And then there were 4….

The plant:

I love tamarillos, they represent the perfect fruit in my world.   Beautiful little red parcels with a taste reminiscent of both tomato and passionfruit but unlike either.  Fabulous.  The only problem is that this year something stole all but 4 of my fruit.


In Melbourne tamarillos flower in mid – late spring with fruit developing throughout December and January.   In late January I counted over 150 fruit on my tree.  Then we went away for a couple of weeks in February.  When we returned all but 7 of the fruit had gone.  I could account for about 30 on the ground under the tree but the rest had vanished.  I suspect fruit bats as I don’t think rats would carry away that many and I haven’t seen any other signs of possums.  I have seen fruit bats though – I wouldn’t have thought they would be interested in unripe tamarillos but perhaps there isn’t much else around in February.  Anyway, of the remaining 7 fruit a further 3 have subsequently disappeared leaving me with 4 still on the tree.  They are not quite ripe yet – another week or two should be enough for the most ripe and perhaps late June for the least ripe.  The ones pictured above are somewhere in between, they probably need another 3 weeks to a month.

How I grow it:

Tamarillos are vigorous, I grew mine from seed, sown 3 years ago and I pruned it last week as it was rapidly eating our washing line.

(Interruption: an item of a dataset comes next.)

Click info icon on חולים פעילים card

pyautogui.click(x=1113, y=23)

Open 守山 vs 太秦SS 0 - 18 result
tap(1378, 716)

I collected the seed for this plant from a tamarillo a friend had picked from her neighbours tree.  Her neighbour likes the tree but hates the fruit – a good neighbour to have.  You can save the seed from any tamarillo, just scoop them out of the fruit, remove as much of the flesh as possible from the seeds and dry them on kitchen paper.  Seeds can then be sown, ideally in Spring.  Tamarillos can sometimes have a little hard lump in a small section of their flesh.  Try and avoid saving seed from fruits with this lump as you may increase the likelihood of your plant having similar fruits.  Having said that if you do get fruit with lumps in them its not the worst thing in the world as they are only small and there only seems to be one per fruit.

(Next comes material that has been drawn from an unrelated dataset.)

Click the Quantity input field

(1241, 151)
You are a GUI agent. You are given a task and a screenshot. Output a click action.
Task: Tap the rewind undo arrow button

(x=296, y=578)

Tamarillo seedlings need to be potted up regularly before planting out in a sheltered warm position when they are about 30-40cm.  The plant will need to be staked and sheltered from winds as they are not particularly strong and can easily be blown over and snap.   Once the tamarillo is about a metre high you should pinch out the growing tip to encourage branching, after that all they need is a light prune each year after fruiting.  Tamarillos fruit on new growth, so you want to encourage as much new growth as possible.  I fertilise my tamarillo once a year in Spring, just after the fruit have set with a mulch of well composted manure and I water it regularly to ensure it doesn’t dry out.  Tamarillos are fairly shallow rooted so you do need to keep the water up to them and mulch them well.


Aphids seem to love Tamarillos and I have found ants farming aphids on its leaves.  Now that the plant is mature I deal with the aphids but blasting them off with water but when the plant was younger I did use Pyrethrum to kill them as I felt the blasting technique may harm the juvenile leaves.  This year I plan to net the tree to keep the bats off it (if it is bats that are to blame).

How I use Tamarillos:

I eat them. Yum.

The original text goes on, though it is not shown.